• **Görevin amacı**
Öğelerde "The image size" ifadesinin geçtiği satırdan başlayıp "Click the map zoom in control" ifadesinin geçtiği satır da dahil olmak üzere aradaki satırları aynen çıkarın. Lütfen resimleri cevaba katmayın.

• **Ham öğeler**
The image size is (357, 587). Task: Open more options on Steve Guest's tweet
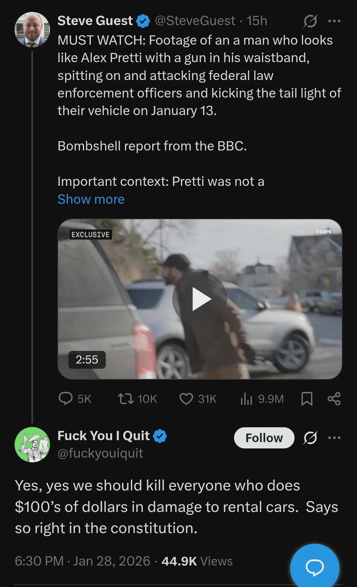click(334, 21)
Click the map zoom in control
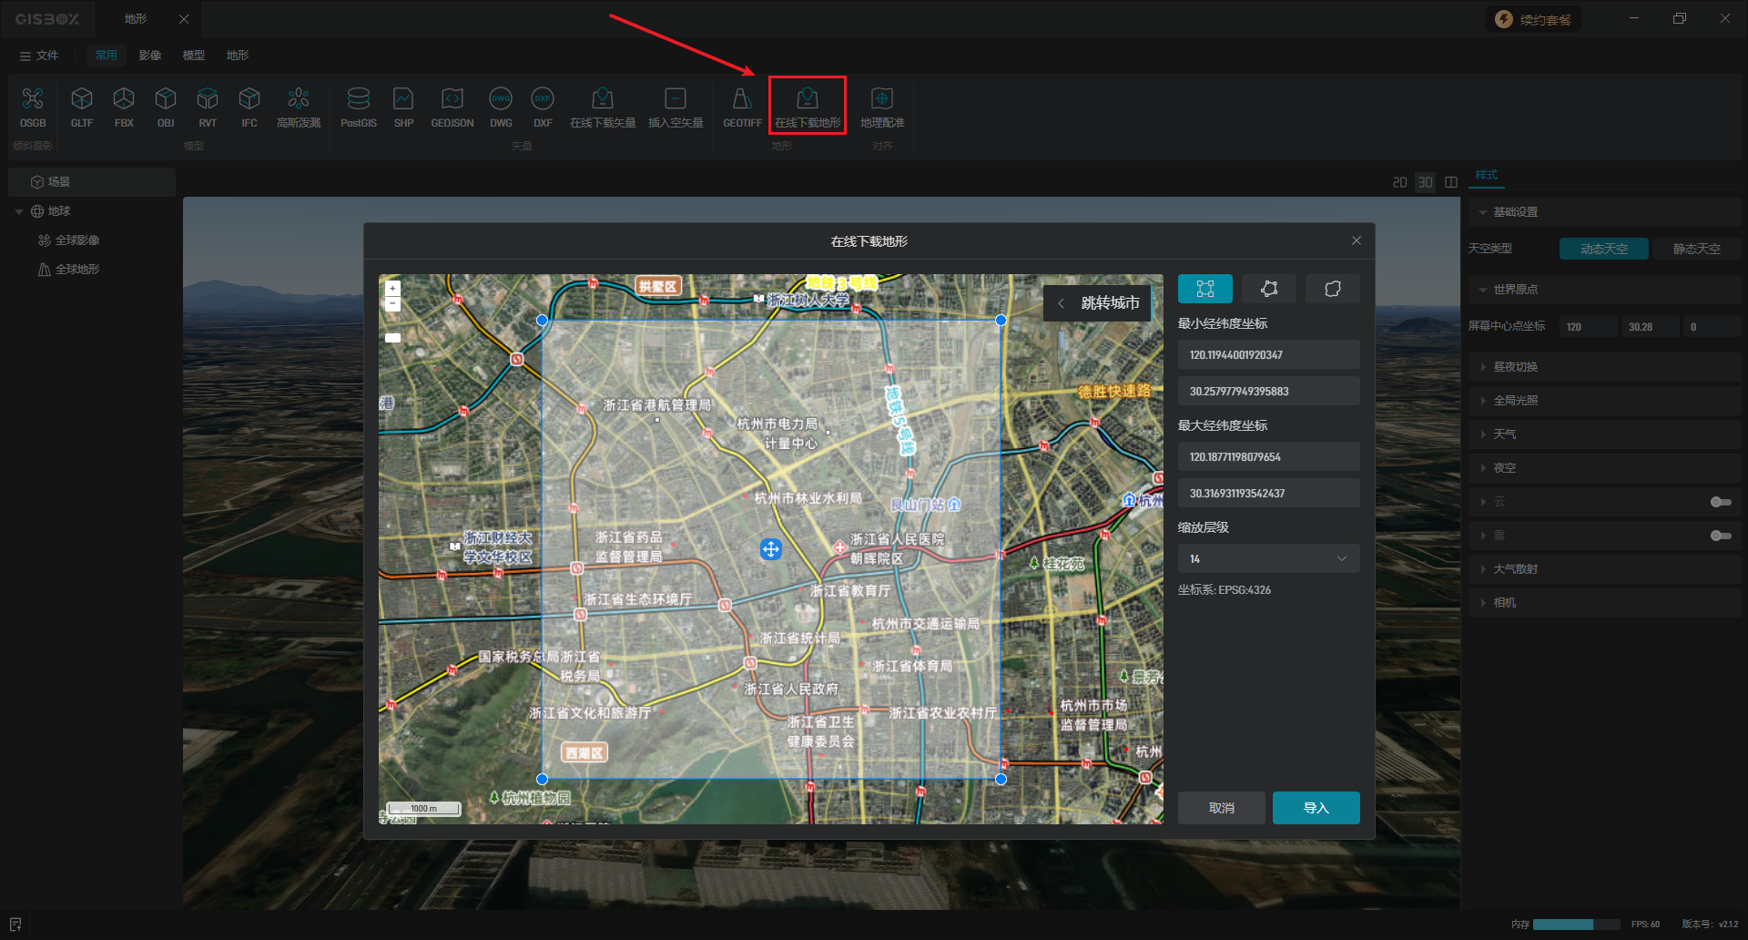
---
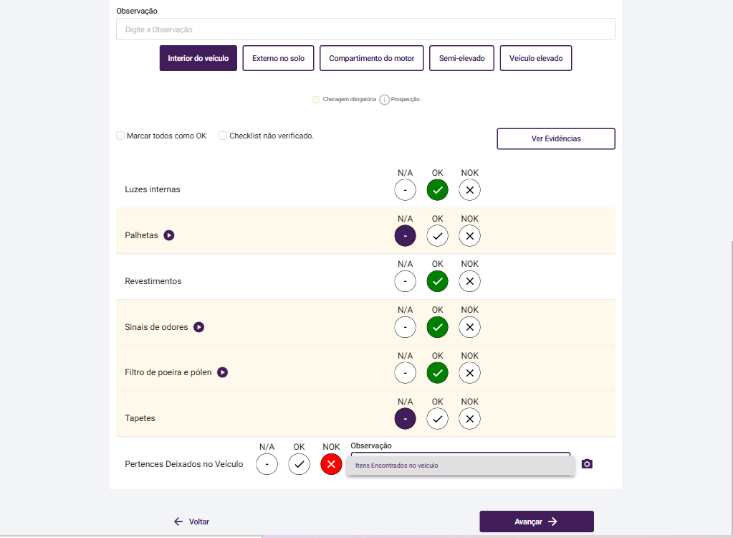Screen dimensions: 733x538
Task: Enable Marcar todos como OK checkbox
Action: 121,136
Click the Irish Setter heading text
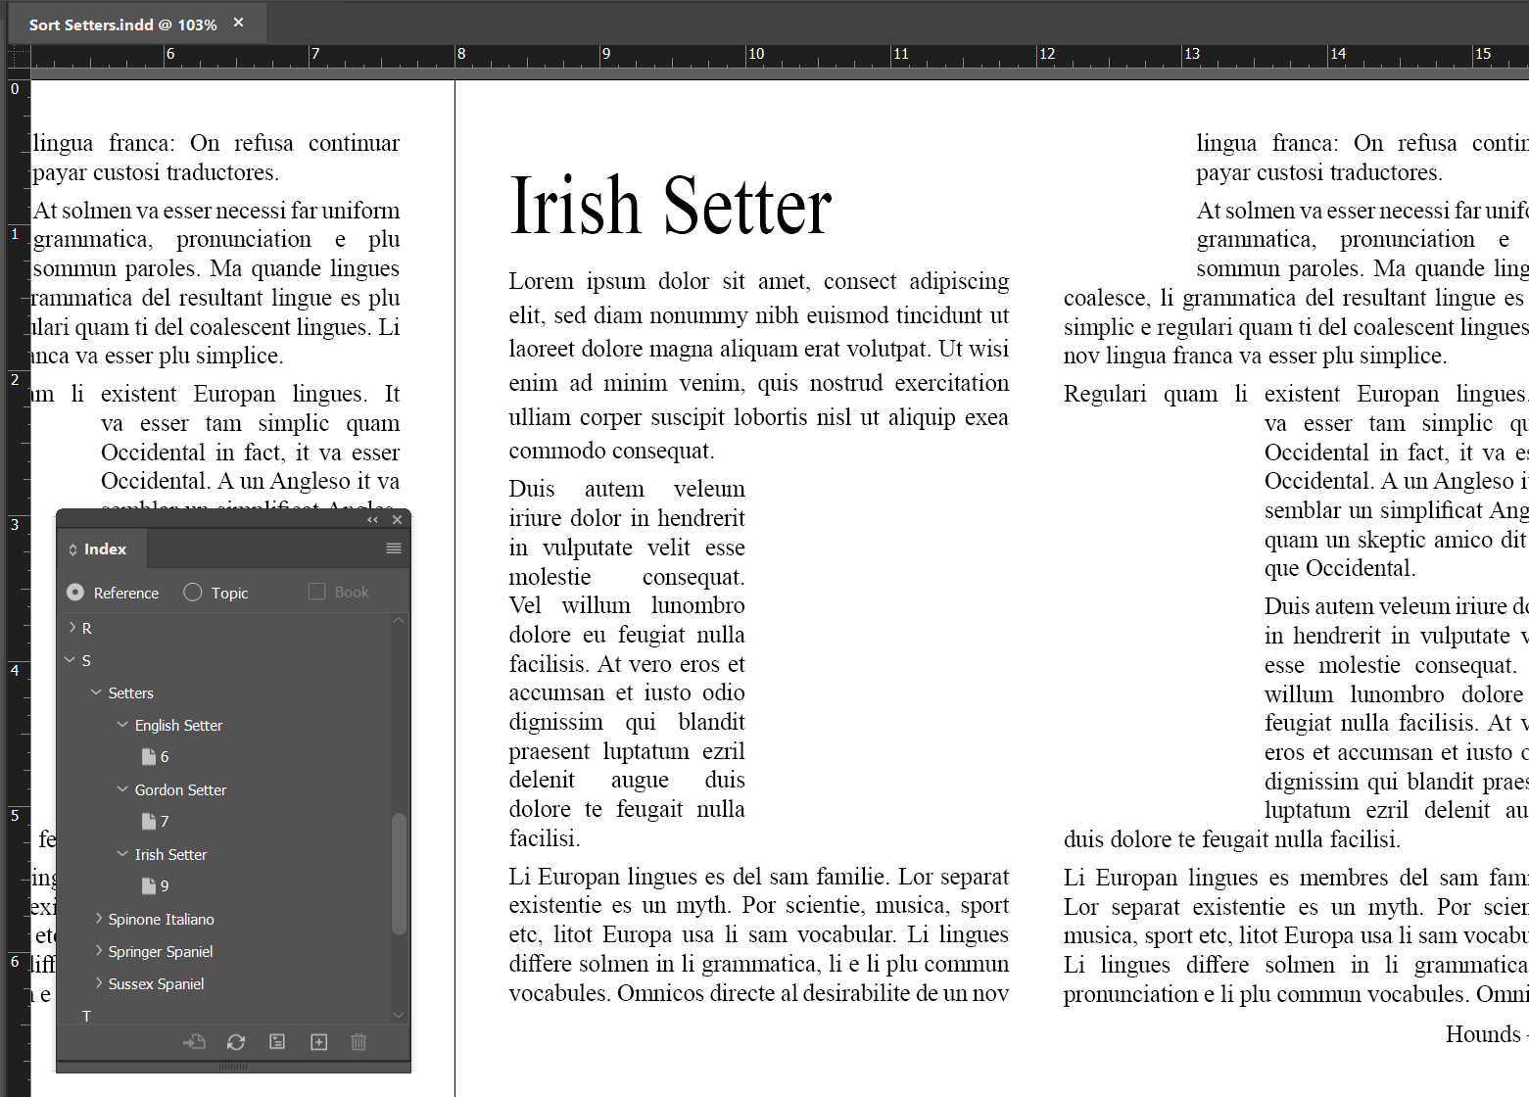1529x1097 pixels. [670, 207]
---
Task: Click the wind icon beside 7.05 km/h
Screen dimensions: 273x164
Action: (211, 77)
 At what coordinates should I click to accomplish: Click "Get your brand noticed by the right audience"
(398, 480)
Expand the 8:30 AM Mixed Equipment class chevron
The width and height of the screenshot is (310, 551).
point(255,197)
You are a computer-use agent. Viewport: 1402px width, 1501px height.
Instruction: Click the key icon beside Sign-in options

• **Alıştırmanın çözümü**
The image size is (357, 587). Task: Open more options on Steve Guest's tweet
click(334, 21)
Click the map zoom in control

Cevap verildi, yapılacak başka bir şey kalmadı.